La dernière parole de Dieu entendue pendant le temps pascal fait résonner à nos oreilles la question du pardon. Mais peut-on tout pardonner ?

Méditation de Véronique Rouquet sur l’évangile entendu le jour de la Pentecôte (Jn 20,19-23)

La dernière parole de Dieu entendue pendant le temps pascal fait résonner à nos oreilles la question du pardon. « À qui vous remettrez ses péchés, ils seront remis ; à qui vous maintiendrez ses péchés, ils seront maintenus. » (Jn 20,23). Cette parole de Jésus va loin : elle semble indiquer que Dieu ratifiera notre attitude envers le pécheur. Il remettra les péchés ou les maintiendra selon notre propre jugement. Quelle responsabilité ! Mais quel poids aussi pour celui qui, pour une raison ou une autre, ne peut pas pardonner !

J’ai aimé dans le livre de Guilhem Causse Le pardon ou la victime relevée (Salvator 2019) que l’auteur présente le scandale fait au petit (Cf. Mt 18) comme un crime insensé, incompréhensible, qui fait basculer la victime – et le bourreau aussi ! – dans un abîme sans fond, dans des ténèbres où la souffrance et l’isolement sont un cri sans personne pour l’entendre. Il n’est pas question ici de dispute, d’insulte mais de crime grave qui confine à l’homicide. La victime, même si en apparence elle vit encore, est morte au-dedans. L’intrusion par effraction dans son être l’a brisée. Qui peut l’en sortir? Le bourreau est lui aussi pris à son propre piège. Nul n’attente à la liberté profonde de l’autre et donc à sa vie sans mourir aussi.

Il en est un et un seul qui est allé au fond de l’abîme chercher la brebis précieuse qui erre dans les ravins de la mort.

En ce premier jour de la semaine (Cf. Jn 20,19-23), Jésus montre aux disciples ses mains et son côté. Il a vécu, du côté de la victime, l’intrusion par effraction et le non-sens absolu de sa mise à mort, lui, l’Innocent, l’Enfant sans défense.

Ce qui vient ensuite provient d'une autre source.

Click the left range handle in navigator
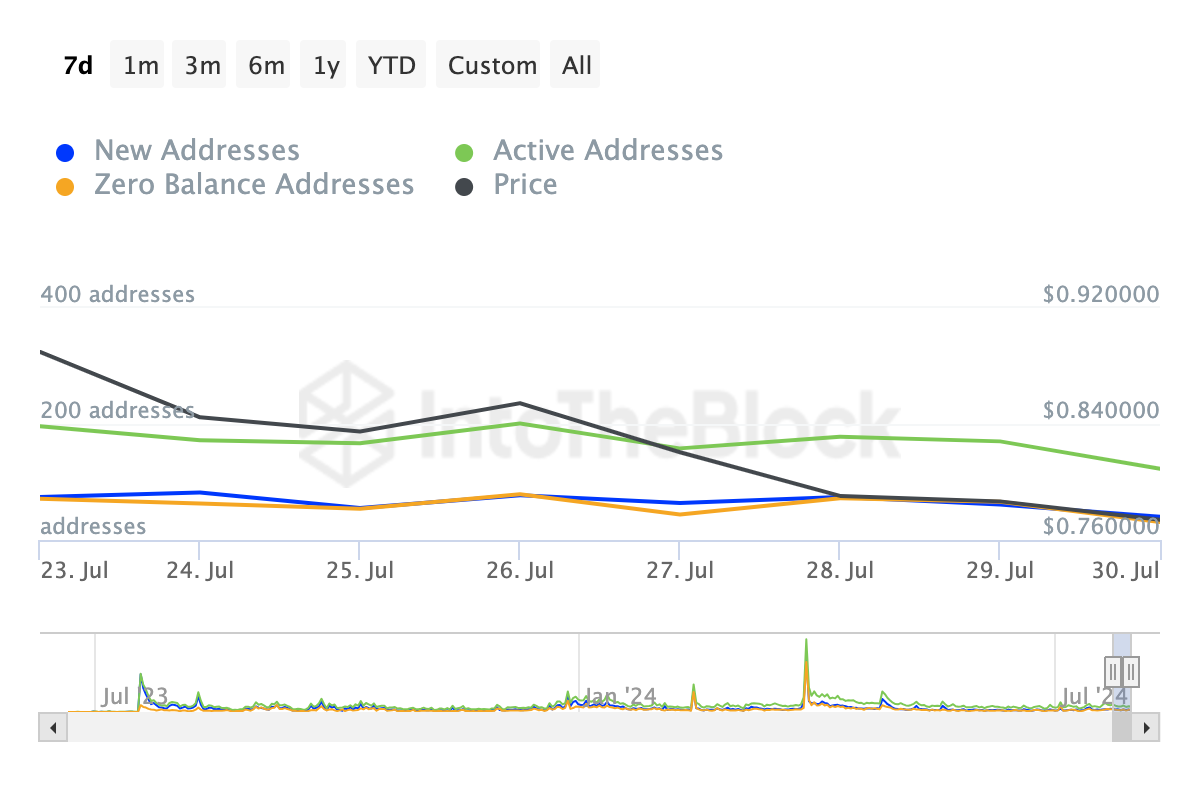The image size is (1200, 800). click(1112, 670)
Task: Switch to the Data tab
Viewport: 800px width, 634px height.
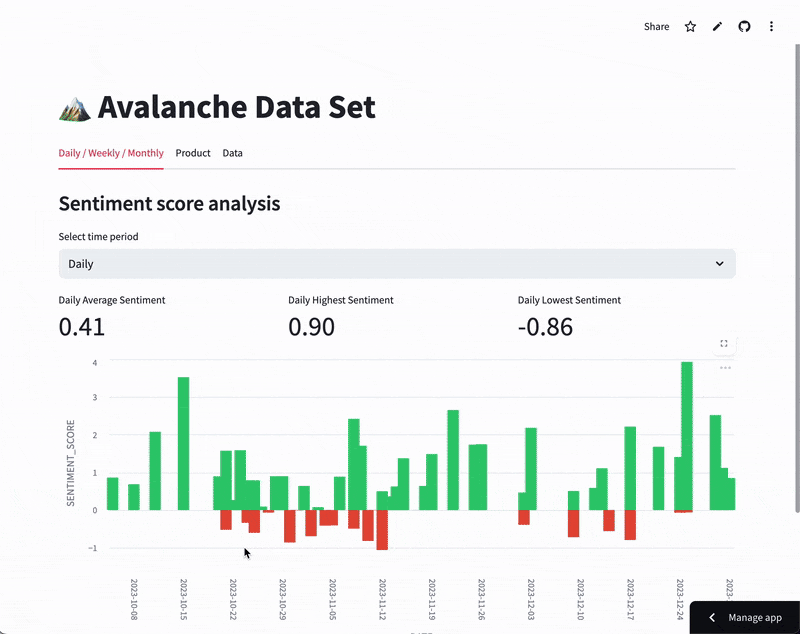Action: 232,153
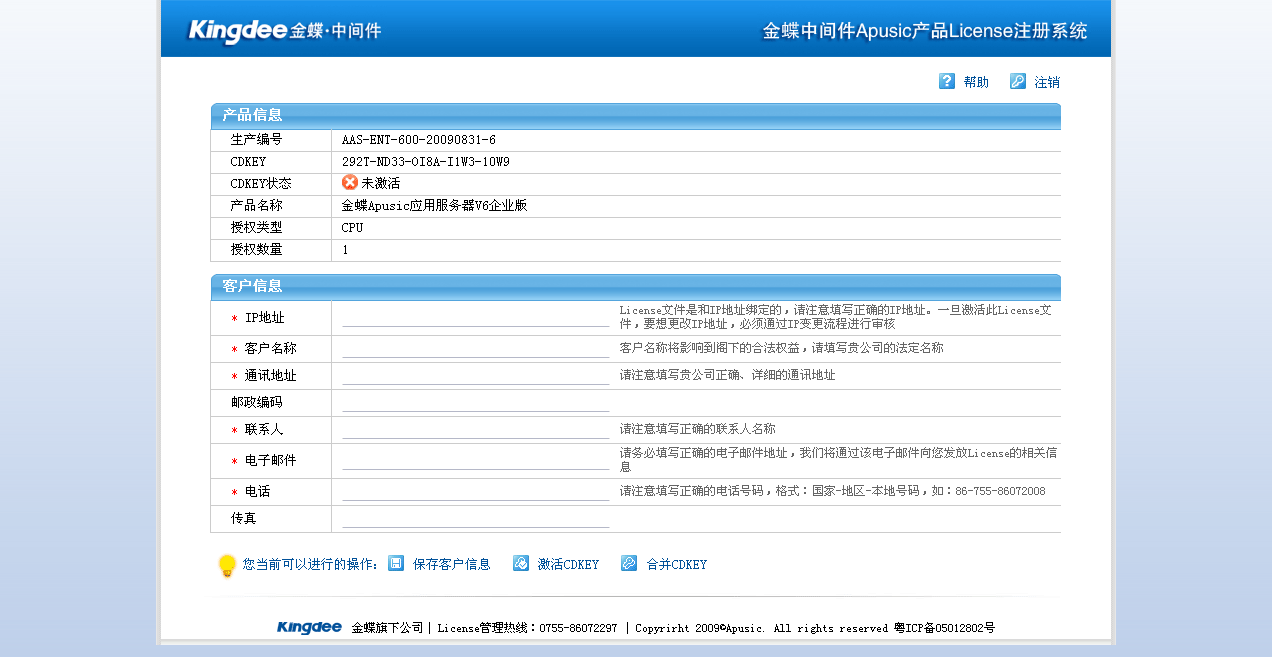1272x657 pixels.
Task: Click the 邮政编码 input field
Action: tap(475, 403)
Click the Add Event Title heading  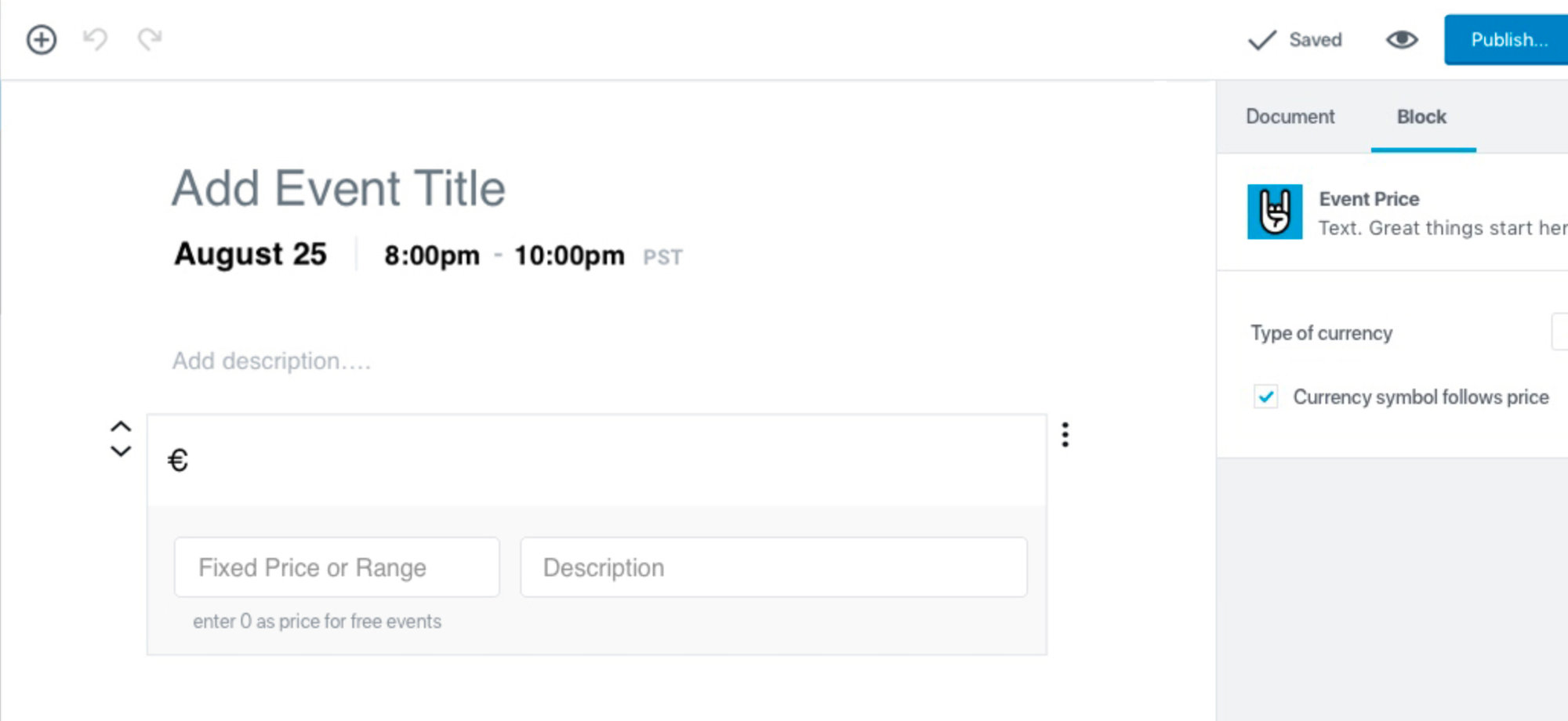click(339, 188)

Ce n’est pas rien que Jésus rejoigne les disciples alors que les portes étaient verrouillées. Les disciples, nous dit le texte, ont peur des Juifs. La prison volontaire dans laquelle ils se sont enfermés dit quelque chose de l’abîme dans lequel eux aussi se trouvent, à l’image de toutes les victimes de tous les temps.

Jésus les rejoint là.

Il n’y a pas plus salvateur que la présence de l’Autre – et quel autre, « Je suis », Dieu lui-même – dans ce lieu de nos morts. Car alors on n’est plus mort justement. On n’est plus seul. On a été entendus. Quelqu’un est venu nous chercher et a posé sur nous une parole qui nous a ré-humanisé. La vie comme une sève en soi se remet à couler. Quelqu’un a tout traversé pour nous retrouver et nous ramener, brebis apaisée, dans le lieu de la vie.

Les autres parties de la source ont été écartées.